== PROVIDED MATERIAL ==
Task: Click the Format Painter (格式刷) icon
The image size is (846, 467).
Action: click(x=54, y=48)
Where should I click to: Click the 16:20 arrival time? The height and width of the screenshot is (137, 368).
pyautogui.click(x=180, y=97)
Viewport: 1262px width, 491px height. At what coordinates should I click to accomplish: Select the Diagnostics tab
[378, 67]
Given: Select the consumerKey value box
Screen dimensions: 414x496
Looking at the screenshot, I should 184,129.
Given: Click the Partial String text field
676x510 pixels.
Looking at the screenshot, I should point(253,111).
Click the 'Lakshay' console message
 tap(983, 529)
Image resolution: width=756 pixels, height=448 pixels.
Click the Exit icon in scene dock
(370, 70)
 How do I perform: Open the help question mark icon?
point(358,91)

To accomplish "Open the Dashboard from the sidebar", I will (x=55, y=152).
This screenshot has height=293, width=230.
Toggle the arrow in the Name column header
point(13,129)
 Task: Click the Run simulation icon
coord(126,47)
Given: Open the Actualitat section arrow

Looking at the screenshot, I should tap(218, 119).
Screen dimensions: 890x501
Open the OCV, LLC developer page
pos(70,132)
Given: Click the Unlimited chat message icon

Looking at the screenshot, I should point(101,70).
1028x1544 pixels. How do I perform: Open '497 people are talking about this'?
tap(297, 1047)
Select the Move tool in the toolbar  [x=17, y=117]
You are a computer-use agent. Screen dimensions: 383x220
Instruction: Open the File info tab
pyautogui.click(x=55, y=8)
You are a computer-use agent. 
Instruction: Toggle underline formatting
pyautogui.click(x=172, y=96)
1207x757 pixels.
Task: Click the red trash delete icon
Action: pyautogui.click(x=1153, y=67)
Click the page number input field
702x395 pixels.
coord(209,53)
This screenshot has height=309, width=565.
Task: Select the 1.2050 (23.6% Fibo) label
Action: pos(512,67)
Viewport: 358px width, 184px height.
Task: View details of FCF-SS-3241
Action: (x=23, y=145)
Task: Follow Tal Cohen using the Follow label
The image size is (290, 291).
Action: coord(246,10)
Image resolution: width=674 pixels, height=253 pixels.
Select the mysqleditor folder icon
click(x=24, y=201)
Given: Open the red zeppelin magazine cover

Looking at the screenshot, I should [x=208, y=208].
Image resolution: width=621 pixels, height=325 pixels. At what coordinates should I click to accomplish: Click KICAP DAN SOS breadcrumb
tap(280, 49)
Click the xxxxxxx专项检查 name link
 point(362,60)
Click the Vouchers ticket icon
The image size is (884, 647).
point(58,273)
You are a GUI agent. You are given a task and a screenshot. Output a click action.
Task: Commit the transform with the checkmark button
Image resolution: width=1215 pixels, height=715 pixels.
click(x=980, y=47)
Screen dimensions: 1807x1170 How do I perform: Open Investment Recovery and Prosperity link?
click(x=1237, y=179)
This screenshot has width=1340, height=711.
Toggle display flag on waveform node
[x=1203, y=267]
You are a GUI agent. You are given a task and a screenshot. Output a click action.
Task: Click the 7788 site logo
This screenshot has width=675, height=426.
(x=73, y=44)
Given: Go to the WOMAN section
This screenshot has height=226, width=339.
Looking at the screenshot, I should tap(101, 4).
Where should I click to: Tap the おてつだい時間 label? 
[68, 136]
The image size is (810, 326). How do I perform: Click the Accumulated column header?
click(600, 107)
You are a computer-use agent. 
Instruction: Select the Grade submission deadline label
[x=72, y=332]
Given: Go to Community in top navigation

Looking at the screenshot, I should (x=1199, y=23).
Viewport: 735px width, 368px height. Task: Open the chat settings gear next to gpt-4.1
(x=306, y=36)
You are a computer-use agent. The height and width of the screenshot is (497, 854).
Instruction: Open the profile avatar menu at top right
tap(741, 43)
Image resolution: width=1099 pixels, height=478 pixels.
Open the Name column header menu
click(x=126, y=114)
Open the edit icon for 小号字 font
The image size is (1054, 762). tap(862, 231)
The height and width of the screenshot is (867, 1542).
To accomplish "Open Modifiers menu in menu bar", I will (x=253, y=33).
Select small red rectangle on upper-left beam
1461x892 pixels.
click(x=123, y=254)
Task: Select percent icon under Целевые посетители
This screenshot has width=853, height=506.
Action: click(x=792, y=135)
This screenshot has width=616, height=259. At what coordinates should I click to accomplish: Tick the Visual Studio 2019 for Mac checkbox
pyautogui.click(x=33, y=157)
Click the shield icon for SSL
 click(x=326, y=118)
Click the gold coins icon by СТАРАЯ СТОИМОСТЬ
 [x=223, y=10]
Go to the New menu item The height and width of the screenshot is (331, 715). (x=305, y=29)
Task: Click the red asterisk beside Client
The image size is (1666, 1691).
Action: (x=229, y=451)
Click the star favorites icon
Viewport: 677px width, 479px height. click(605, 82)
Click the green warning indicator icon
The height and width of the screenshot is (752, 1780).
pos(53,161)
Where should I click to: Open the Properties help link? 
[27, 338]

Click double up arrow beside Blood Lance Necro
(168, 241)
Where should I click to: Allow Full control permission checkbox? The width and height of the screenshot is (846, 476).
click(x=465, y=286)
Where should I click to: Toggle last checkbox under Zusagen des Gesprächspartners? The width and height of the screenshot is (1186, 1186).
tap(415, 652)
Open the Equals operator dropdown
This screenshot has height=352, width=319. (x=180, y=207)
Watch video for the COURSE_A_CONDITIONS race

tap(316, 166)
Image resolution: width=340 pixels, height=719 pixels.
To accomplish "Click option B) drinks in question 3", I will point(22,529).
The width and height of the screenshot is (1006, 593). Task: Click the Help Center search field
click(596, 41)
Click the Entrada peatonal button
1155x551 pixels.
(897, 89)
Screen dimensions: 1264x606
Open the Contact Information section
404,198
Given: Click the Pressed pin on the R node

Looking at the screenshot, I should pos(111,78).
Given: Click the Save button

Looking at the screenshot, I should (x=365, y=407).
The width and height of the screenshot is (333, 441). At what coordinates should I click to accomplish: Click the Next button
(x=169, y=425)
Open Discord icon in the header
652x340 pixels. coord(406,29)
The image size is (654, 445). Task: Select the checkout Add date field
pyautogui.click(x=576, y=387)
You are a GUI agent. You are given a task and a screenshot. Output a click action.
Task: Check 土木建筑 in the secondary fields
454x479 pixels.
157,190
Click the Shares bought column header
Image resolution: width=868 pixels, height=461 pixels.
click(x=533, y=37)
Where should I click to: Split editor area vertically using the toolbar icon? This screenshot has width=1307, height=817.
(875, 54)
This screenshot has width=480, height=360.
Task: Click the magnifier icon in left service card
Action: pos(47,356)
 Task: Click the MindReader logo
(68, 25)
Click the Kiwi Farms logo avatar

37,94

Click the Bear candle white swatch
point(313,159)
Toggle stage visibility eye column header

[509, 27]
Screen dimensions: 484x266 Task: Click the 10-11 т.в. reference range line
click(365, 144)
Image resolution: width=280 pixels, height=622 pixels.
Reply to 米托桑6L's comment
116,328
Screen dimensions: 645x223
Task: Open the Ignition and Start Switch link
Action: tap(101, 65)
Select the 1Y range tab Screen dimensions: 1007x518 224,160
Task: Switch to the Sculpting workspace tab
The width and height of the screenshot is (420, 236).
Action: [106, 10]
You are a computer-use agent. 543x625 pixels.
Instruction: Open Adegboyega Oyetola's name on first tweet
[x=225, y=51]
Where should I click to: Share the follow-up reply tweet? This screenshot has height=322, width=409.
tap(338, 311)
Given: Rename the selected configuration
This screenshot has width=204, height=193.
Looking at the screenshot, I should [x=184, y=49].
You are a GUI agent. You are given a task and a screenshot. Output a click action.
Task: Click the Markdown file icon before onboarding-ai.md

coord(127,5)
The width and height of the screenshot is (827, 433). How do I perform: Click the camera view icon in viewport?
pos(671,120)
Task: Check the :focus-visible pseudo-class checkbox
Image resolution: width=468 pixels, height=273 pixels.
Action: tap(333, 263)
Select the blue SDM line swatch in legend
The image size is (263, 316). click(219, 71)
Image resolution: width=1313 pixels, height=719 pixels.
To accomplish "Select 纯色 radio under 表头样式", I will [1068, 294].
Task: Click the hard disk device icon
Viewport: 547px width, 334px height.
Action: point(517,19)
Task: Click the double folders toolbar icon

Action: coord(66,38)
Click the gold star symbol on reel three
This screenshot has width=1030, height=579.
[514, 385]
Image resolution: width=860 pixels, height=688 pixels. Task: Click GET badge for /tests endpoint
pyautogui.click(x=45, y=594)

== TASK TO COMPLETE ==
Please return the stretch from the first line of the items through the line containing "Select the Move", word for word.

== SOLUTION FOR THIS TASK ==
Task: Click the Format Painter (格式刷) icon
The image size is (846, 467).
Action: click(x=54, y=48)
Where should I click to: Click the 16:20 arrival time? The height and width of the screenshot is (137, 368).
pyautogui.click(x=180, y=97)
Viewport: 1262px width, 491px height. At what coordinates should I click to accomplish: Select the Diagnostics tab
[378, 67]
Given: Select the consumerKey value box
Screen dimensions: 414x496
Looking at the screenshot, I should 184,129.
Given: Click the Partial String text field
676x510 pixels.
Looking at the screenshot, I should point(253,111).
Click the 'Lakshay' console message
 tap(983, 529)
Image resolution: width=756 pixels, height=448 pixels.
Click the Exit icon in scene dock
(370, 70)
 How do I perform: Open the help question mark icon?
point(358,91)

To accomplish "Open the Dashboard from the sidebar", I will (x=55, y=152).
This screenshot has height=293, width=230.
Toggle the arrow in the Name column header
point(13,129)
 Task: Click the Run simulation icon
coord(126,47)
Given: Open the Actualitat section arrow

Looking at the screenshot, I should tap(218, 119).
Screen dimensions: 890x501
Open the OCV, LLC developer page
pos(70,132)
Given: Click the Unlimited chat message icon

Looking at the screenshot, I should point(101,70).
1028x1544 pixels. How do I perform: Open '497 people are talking about this'?
tap(297, 1047)
Select the Move tool in the toolbar  [x=17, y=117]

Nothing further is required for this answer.